February 4, 2020

Oil Analysis Response and Improvement

In this video, Mark Shierman, Corporate Director, Client Services, talks about the art of oil analysis response and the opportunities for improvement.

The three stages of the oil analysis response:


  • Questions about the results: Do you have trust in the numbers, flags and commentary? If you do have concerns, chat with your laboratory to get more details.
  • Knowledge of the situation: This is typically an internal conversation. Your operations group should be able to provide context around oil service hours, component hours and recent repairs that can potentially impact on the interpretation of the results.
  • Additional perspective: Different parties can interpret results differently, so getting perspectives from equipment manufacturers, oil suppliers or other sources can help build consensus.


  • Weigh your options and make the call: You could be faced with a “do something or nothing” decision or you may have multiple options to consider – whatever the decision, it will impact on the response protocols implemented.
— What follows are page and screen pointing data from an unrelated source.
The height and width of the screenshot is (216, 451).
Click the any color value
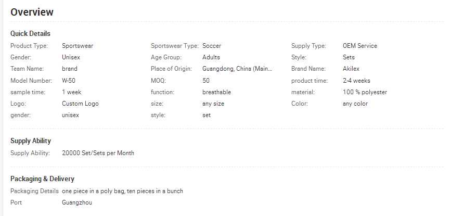point(355,104)
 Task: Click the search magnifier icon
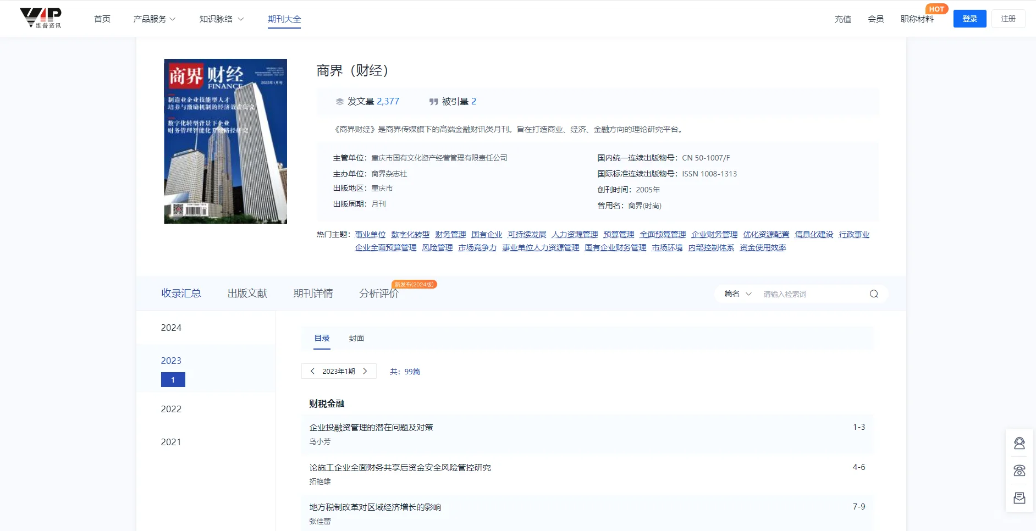pyautogui.click(x=873, y=294)
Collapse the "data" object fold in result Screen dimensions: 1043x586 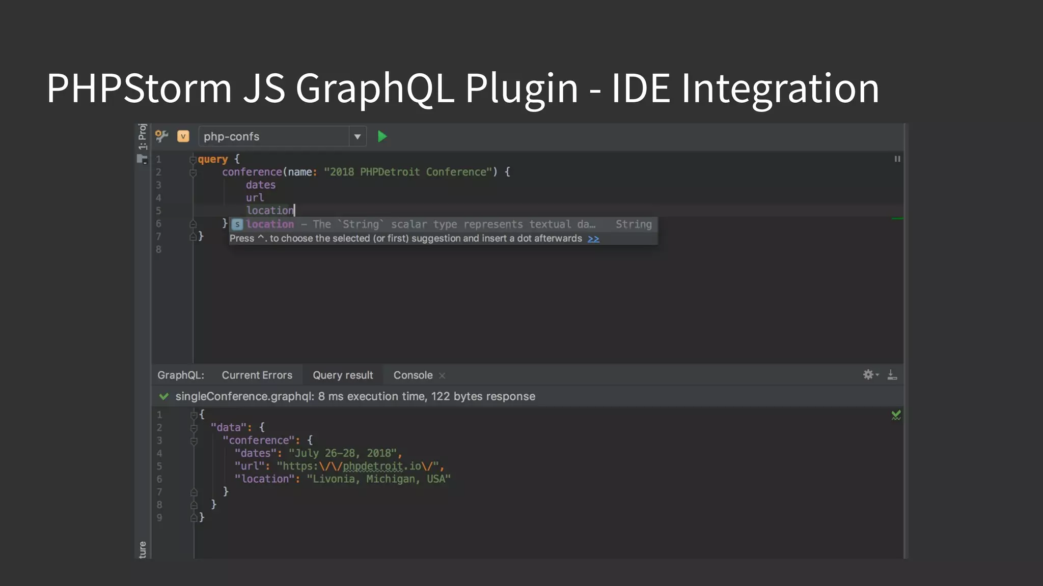click(194, 428)
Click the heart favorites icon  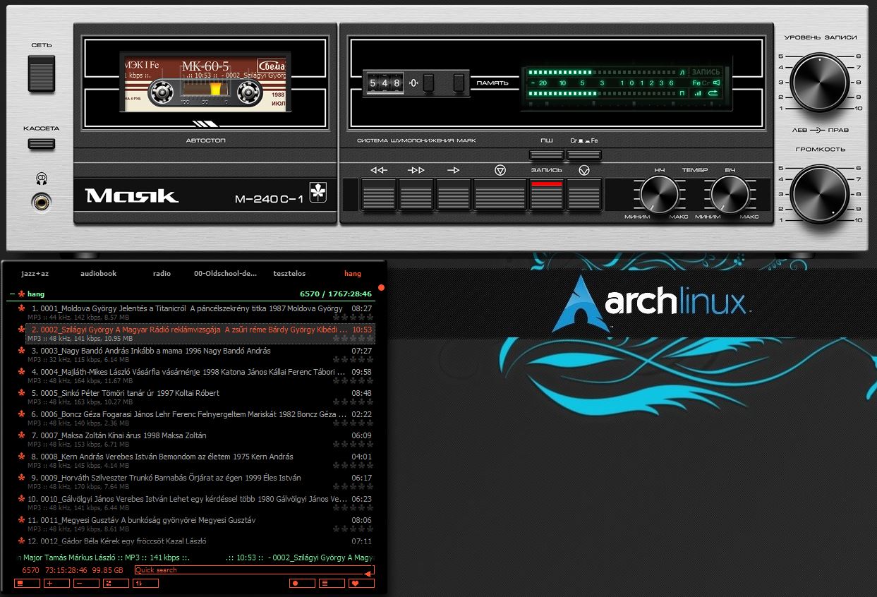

  • Ignore the results: If you decide not to respond to the oil analysis results, consider carefully what result would require an immediate response and include in your protocols.
  • Gather more perspective: Similar to gathering perspectives within the Interpretation phase, you can gather more perspective on how to respond from the OEM or oil suppliers and decide on best course of action.
  • Monitor more closely: Depending on the results, you may determine that you need more frequent oil sampling, additional testing, or cross comparison against other condition monitoring techniques (e.g. vibration). Again, set the protocols for what additional monitoring should be done and what the timing and triggers are for immediate response.
  • Perform an inspection: Depending on the severity issue, inspecting the machine to confirm the results is a likely next step. Ensure your maintenance team is fully briefed on the results and interpretation to help them pinpoint what to look for.
  • Perform the repair: The most common initial repair response is to change the oil. Follow-up with additional monitoring (e.g. oil sampling, condition monitoring) to confirm if the issue is resolved or if further action is required (e.g. inspection).
  • Change the PM interval: Shorten or extend the PM interval to determine if the oil analysis results improve or degrade.
  • Improvement projects: If you see a recurring problem happening, consider additional improvement projects to resolve the issue such as flagging optimization, training, process mapping.

Interpretation, Decision and Response protocols are customized to your maintenance and operations needs. Fluid Life can provide input and support at any stage of the process.